# Document segment
-- start --

A little late to this story, I know, but during my recent holiday I became interested in how landscape design supports the fitness routine of Narendra Modi, the Prime Minister of India.
Is it News?
Normally, the fitness habits of a world leader are not particularly news-worthy. For a brief moment last month, however, this changed. In late-May, PM Modi accepted a fitness challenge issued via Twitter by Indian cricket captain Virat Kohli. At the time, Reuters noted that Modi’s willingness to respond to the challenge had prompted some political backlash, especially considering the opposition party’s call for Modi to focus on lowering fuel prices rather than making fitness videos. Two weeks later, in mid-June, the PM released a video on his popular Twitter account showing his morning fitness routine performed on the grounds of his official residence at 7, Lok Kalyan Marg, New Delhi. Countless English language media sources picked up the story. The pro-government Indian press was delighted. The Guardian was complimentary and cited the context of a nation-wide campaign to tackle obesity and poor health among the country’s 1.25 billion people. CNN noted the popularity of the video which had been “quickly transformed into a meme, with people inserting images of Modi exercising into famous photo ops and scenes from history.” Each media outlet described the routine, its links to Modi’s well-known support for yoga, and – most importantly – featured images of the PM exercising outdoors in his garden.

-- end --

# What to do
A. Translate this sentence from the passage on Modi's fitness routine into Spanish: "The pro-government Indian press was delighted."
B. From the passage on Modi's fitness routine, extract the text starting at "A little late" and ending at "Is it News?".

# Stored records
-- start --

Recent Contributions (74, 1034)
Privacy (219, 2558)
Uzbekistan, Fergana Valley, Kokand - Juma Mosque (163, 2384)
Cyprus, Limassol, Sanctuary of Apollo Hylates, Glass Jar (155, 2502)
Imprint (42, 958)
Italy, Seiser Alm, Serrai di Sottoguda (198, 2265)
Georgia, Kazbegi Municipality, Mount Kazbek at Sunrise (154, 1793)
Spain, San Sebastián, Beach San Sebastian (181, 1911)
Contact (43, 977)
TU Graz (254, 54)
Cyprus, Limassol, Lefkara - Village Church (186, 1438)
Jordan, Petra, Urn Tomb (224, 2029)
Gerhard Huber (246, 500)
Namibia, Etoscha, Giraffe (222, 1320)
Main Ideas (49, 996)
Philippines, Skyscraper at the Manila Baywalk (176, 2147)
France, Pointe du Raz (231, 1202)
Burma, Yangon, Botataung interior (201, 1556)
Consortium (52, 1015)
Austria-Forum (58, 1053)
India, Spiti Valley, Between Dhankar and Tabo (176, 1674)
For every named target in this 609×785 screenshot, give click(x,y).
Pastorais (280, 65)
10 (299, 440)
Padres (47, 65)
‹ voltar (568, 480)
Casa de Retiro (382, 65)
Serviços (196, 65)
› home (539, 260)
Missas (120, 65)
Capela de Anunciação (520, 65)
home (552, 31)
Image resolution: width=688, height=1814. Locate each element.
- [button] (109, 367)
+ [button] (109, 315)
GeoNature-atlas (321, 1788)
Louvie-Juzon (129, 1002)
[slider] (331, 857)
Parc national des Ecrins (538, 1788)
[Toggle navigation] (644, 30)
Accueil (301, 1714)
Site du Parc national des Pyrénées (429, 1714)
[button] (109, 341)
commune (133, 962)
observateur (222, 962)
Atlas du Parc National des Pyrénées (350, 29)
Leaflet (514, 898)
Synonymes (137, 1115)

-- end --

# Solution set
A. La prensa india progubernamental estaba encantada.

B.
A little late to this story, I know, but during my recent holiday I became interested in how landscape design supports the fitness routine of Narendra Modi, the Prime Minister of India.
Is it News?